= Carol L. Krumhansl =

Psychologist

Carol L. Krumhansl is a music psychologist, Professor of Psychology at Cornell University. Her work addresses the perception of musical tonality (relationships between tones, chords and keys such as C major or C♯ minor). Her approach is based on empirical cognitive psychology and her research established the meaning of the now common term "tonal hierarchies".

Her interdisciplinary research touches music psychology, music theory and cognitive neuroscience of music. Krumhansl's precise mathematical modeling of tonal and rhythmic musical dimensions has been extended in current models of music perception, memory and performance, most notably by her former students Jamshed Bharucha, Michael Hove, Caroline Palmer, Glenn Schellenberg, and Mark Schmuckler.
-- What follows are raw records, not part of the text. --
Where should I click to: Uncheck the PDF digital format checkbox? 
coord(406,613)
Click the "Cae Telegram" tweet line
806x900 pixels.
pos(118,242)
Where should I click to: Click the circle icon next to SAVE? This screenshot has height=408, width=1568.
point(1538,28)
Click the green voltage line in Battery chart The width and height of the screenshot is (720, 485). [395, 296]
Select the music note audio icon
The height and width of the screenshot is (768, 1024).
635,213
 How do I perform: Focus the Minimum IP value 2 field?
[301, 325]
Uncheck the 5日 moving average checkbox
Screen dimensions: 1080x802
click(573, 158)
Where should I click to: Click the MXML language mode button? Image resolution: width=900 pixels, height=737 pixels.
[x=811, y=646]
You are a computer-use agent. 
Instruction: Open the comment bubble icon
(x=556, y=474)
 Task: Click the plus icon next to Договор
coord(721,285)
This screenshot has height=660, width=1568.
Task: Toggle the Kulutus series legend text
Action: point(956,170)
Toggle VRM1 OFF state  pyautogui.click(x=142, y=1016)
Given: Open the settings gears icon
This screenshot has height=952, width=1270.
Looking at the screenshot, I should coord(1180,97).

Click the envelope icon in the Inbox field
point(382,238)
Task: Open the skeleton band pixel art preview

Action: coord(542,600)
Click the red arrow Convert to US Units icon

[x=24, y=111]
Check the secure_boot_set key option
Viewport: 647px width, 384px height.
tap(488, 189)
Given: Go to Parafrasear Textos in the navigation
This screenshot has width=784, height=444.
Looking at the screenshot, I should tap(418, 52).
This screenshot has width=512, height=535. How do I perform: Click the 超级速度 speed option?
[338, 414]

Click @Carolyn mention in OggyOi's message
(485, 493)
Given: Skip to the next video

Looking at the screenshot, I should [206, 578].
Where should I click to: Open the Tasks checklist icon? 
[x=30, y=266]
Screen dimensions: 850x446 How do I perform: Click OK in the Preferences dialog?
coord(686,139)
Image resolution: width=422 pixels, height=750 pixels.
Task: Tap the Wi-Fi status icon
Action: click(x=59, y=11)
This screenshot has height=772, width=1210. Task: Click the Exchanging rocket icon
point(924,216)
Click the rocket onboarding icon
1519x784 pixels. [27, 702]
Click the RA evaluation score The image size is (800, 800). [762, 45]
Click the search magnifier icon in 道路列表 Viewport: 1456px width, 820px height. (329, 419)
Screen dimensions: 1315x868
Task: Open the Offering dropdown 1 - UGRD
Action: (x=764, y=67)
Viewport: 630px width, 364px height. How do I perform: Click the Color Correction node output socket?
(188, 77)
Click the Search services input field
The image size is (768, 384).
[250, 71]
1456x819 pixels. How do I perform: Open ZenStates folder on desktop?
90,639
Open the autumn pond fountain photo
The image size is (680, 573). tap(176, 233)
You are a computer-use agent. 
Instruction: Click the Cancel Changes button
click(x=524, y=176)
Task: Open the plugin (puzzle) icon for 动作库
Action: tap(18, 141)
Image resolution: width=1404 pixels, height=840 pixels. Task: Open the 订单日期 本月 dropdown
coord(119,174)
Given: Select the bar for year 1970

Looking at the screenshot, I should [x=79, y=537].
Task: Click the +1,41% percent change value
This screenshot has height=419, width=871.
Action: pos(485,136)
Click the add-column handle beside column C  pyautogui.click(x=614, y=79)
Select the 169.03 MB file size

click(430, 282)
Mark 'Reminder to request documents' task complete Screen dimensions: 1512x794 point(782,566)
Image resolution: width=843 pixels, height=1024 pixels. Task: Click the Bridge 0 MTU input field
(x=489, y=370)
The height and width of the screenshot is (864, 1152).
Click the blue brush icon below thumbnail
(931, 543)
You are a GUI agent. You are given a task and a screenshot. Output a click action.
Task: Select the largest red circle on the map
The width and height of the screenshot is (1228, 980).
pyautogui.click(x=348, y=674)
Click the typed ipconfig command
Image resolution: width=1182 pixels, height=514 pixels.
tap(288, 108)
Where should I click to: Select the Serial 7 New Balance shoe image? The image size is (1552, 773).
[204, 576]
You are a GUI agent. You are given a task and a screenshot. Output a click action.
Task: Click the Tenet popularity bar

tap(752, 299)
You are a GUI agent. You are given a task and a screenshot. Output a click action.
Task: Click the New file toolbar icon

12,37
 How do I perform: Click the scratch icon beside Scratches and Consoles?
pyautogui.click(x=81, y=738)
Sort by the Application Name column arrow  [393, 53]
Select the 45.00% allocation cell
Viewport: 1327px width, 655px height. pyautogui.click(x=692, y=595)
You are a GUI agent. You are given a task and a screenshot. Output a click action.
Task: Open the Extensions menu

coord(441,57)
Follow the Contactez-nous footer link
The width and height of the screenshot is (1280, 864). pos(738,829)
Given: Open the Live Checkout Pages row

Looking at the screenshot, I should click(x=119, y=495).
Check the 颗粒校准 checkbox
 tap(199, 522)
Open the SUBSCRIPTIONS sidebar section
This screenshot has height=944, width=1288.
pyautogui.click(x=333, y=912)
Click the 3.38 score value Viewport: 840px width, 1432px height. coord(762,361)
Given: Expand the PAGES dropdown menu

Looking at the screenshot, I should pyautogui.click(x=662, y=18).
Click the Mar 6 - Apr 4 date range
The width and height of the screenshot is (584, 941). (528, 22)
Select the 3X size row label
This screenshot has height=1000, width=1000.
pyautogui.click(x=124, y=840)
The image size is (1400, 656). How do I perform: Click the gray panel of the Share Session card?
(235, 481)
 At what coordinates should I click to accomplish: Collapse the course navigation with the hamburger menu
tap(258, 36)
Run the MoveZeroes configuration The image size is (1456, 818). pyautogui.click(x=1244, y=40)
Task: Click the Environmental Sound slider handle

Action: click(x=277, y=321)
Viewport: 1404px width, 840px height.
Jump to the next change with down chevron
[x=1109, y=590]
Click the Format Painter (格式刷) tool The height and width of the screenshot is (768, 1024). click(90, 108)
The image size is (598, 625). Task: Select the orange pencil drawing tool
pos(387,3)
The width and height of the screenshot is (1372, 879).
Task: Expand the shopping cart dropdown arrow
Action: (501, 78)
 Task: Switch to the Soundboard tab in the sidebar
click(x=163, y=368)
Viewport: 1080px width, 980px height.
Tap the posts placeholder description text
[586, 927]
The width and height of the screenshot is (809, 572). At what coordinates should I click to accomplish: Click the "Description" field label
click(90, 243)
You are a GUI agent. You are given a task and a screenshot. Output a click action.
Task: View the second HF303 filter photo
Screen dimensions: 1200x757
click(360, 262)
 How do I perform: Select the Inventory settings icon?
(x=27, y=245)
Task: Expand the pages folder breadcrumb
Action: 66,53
Her book, Cognitive Foundations of Musical Pitch (Krumhansl, 1990) has been reviewed by David Huron and is a standard resource for teachers and students of music psychology and one of the discipline's most cited sources.

Her father was James A. Krumhansl, a Cornell physicist.

==Bibliography==
- Carol L. Krumhansl, Cognitive Foundations of Musical Pitch. Oxford: Oxford University Press. 1990. 307pp. ISBN 0-19-505475-X.